Before 2017, taxpayers had to live with something known as “the marriage penalty.”  In a perfect world, when two people file a joint tax return, they should move into higher tax brackets at twice the income of individual taxpayers—right?  But for most of the years that the tax code has existed, the tax bracket thresholds for joint filers were considerably much less than twice the bracket thresholds for single ones.

The marriage penalty has been largely eliminated for most taxpayers.  Today, single filers move into the 24% tax bracket at $86,375 of income (the tax writers don’t seem to be big fans of even numbers), and joint filers enter the 24% bracket at exactly twice that amount: $172,750.  Single filers enter the 35% bracket at $209,425 of income, while joint filers get there when their income reaches $418,850.

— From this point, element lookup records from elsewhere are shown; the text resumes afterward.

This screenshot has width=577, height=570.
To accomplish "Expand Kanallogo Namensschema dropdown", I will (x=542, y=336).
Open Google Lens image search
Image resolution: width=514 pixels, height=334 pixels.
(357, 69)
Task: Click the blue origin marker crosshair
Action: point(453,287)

But here’s where it gets interesting.  Single filers enter the (current) top 37% bracket once their income reaches $523,600, while joint filers start paying at a 37% rate when their reported income is above $628,300.  For those who are somewhat math-challenged, the latter is much less than twice the former.

There are other residues of the marriage penalty still lurking in the tax code.  Single people who receive Social Security retirement benefits pay taxes on those monthly checks when their income exceeds $25,000.  For joint filers, the threshold isn’t $50,000; instead, the taxes start when the couple reaches $32,000 in income.  And single filers above $200,000 in income pay a 0.9% wage surtax and a 3.8% investment income tax.  The joint filer threshold to be hit with these surtaxes is not $400,000; it’s $250,000.  If singles who each earn $125,000 to $200,000 decide to marry, they’ll get hit with these extra taxes that they wouldn’t have had to pay before.

One might think that the tax code would encourage marriage, rather than penalize it.  Instead, since 2017, the various features of our tax system penalize married couples a bit less than they did before—which the less cynical among us should probably count as progress.